The words in an ancient text are churning in my mind. In that text, poets were banned from the ideal city-state because they were deemed to be a bad influence on the cultivation of the ideal citizen. How so? Firstly, poets were deemed incapable of offering knowledge. It was felt that their poetry, while well-crafted and convincing in their selection of words paired with poetic convention, offered no knowledge but illusions of reality. Secondly, in offering no knowledge, poetry offered no truth. And thirdly, in offering no truth, the poet perverted the soul of the individual. Truth and the soul! Therefore, so detrimental was the poet’s perversion that not only did his work endanger the life of the individual in the here and now but also in the life to come. More precisely, the soul in the period of transition would not be knowledgeable enough to make the right choices and ultimately choose a good life for the reincarnation. Perhaps, surprisingly the text I refer to is Plato’s Book X of The Republic.

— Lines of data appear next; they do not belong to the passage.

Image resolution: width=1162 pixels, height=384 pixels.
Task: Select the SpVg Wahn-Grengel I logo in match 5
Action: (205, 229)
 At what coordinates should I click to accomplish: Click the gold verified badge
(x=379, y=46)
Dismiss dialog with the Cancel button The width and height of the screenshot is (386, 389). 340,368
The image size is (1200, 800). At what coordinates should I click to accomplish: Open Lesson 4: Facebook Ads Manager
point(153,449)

In this ancient text, a similar mistrust was shared about visual art. What truth could be found in an image of a bed? An image of a bed is simply that – an image of the object from a particular vantage point, offering the illusion of that vantage point but no truth. Indeed, the writer of the ancient text argued that the painter had no knowledge of how the bed was made because he did not make it and could only offer an illusion of a fragment of it from a specific vantage point to the exclusion of all other positions of seeing. Indeed, what does the painter know of the things he or she paints? What does the sculptor know of the things he or she carves or models? Both the painter and the sculptor practice making illusions with varied media and techniques.
But banning all arts was not the intention of the writer of the ancient text – just most. Instead, censoring is really what was advocated. Hymns to the gods and eulogies about civic virtue were deemed valuable and instructive in helping to develop rational, emotionally controlled, civic-minded citizens. They would be allowed because appropriate exposure could prepare the individual not only for this life but also for the realm after.

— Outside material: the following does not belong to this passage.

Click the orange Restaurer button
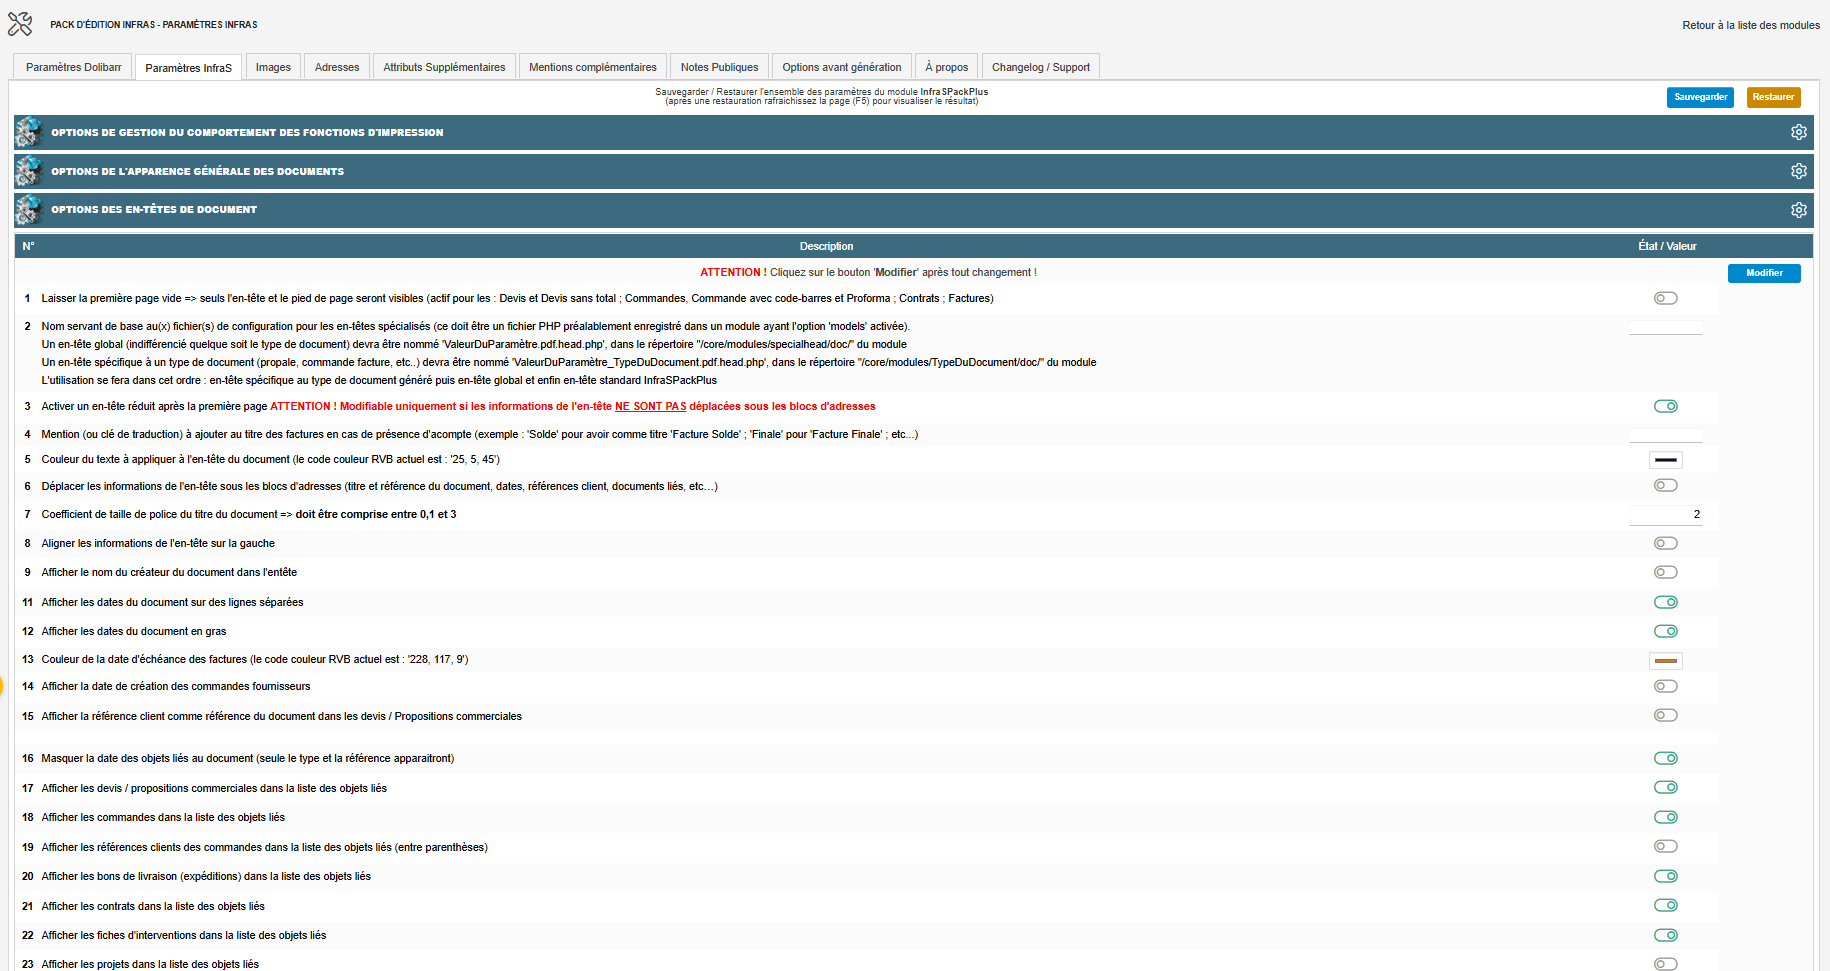Image resolution: width=1830 pixels, height=971 pixels. point(1773,97)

As I ponder this ancient text, my thoughts ramble along to another less ancient man whose value for art is its ability to bring audiences of the past into union with audiences of the present and to unify people across social class and other constructs of social separation. But I question the art when despite feeling in union with others, it is on the basis of pain brought on by violence in word, action, and psychological bombardment. Shouldn’t art help us transcend the ugliness of our everyday realities? Can art speak to the horrors of our national realities without inflicting additional pain and suffering? Must the violence which contributes to our accolades of shame be repeatedly reenacted without redemption? Sometimes, I think the writer of the ancient text was right to ban all creative endeavours but hymns and eulogies to foster civic or religious virtue. But civic and religious art cannot alone feed the soul. Or can they?

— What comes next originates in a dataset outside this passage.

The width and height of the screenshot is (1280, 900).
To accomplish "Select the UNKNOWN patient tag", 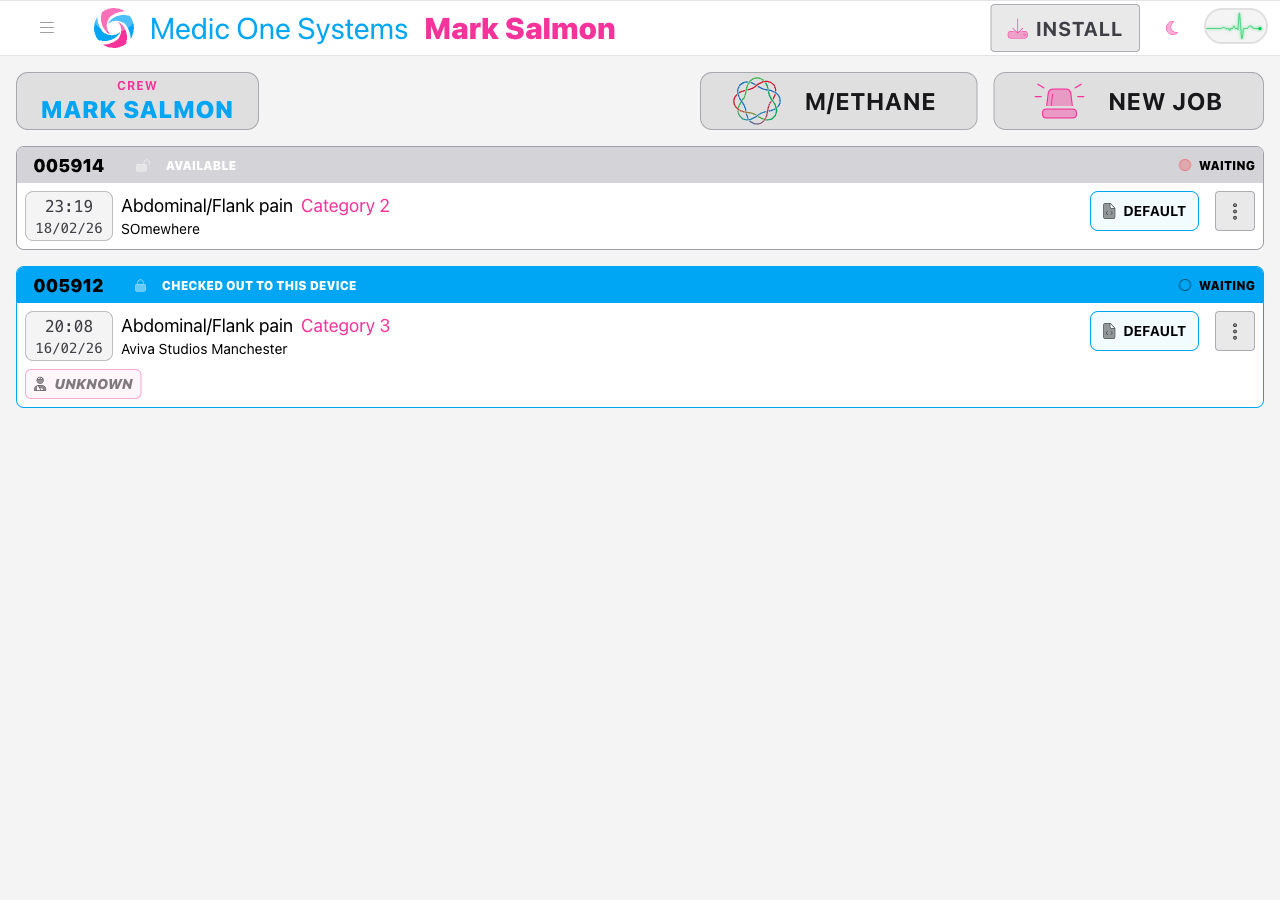I will [83, 384].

What responsibilities do artists and artistes have?
“It is sad that reality slaps us so much in the face at a place where we should get some escape from violence.” My heart ached. My head hurt. I harboured regret. Without sounding like a social service long-format advertisement, could we model on the stage effective conversation rather than shouts and shoves, name-calling, cursing, and physical assaults? I think of the ancient writer and his times and the regularity of plays to amuse the populace, to keep them content. I think of the bread and circus; the grand coliseum. I think of our contemporary Guyana with blackouts day in and day out for hours on end but no (or infrequent) outages on Friday and Saturday nights when the parties that waft on the air into the wee hours of the morning must go on. I think of a pot-holed highway leading to collapsing streets and bridges in villages bought with coins saved through hard work and industry generations ago. I am not sure what art or the arts can do in this place called Guyana. There is enough sloganeering to bring the white bread to the table, but no seven-grain or organic twenty-one whole grain and seeds bread. Therefore, the risk to the white bread is not to be attempted.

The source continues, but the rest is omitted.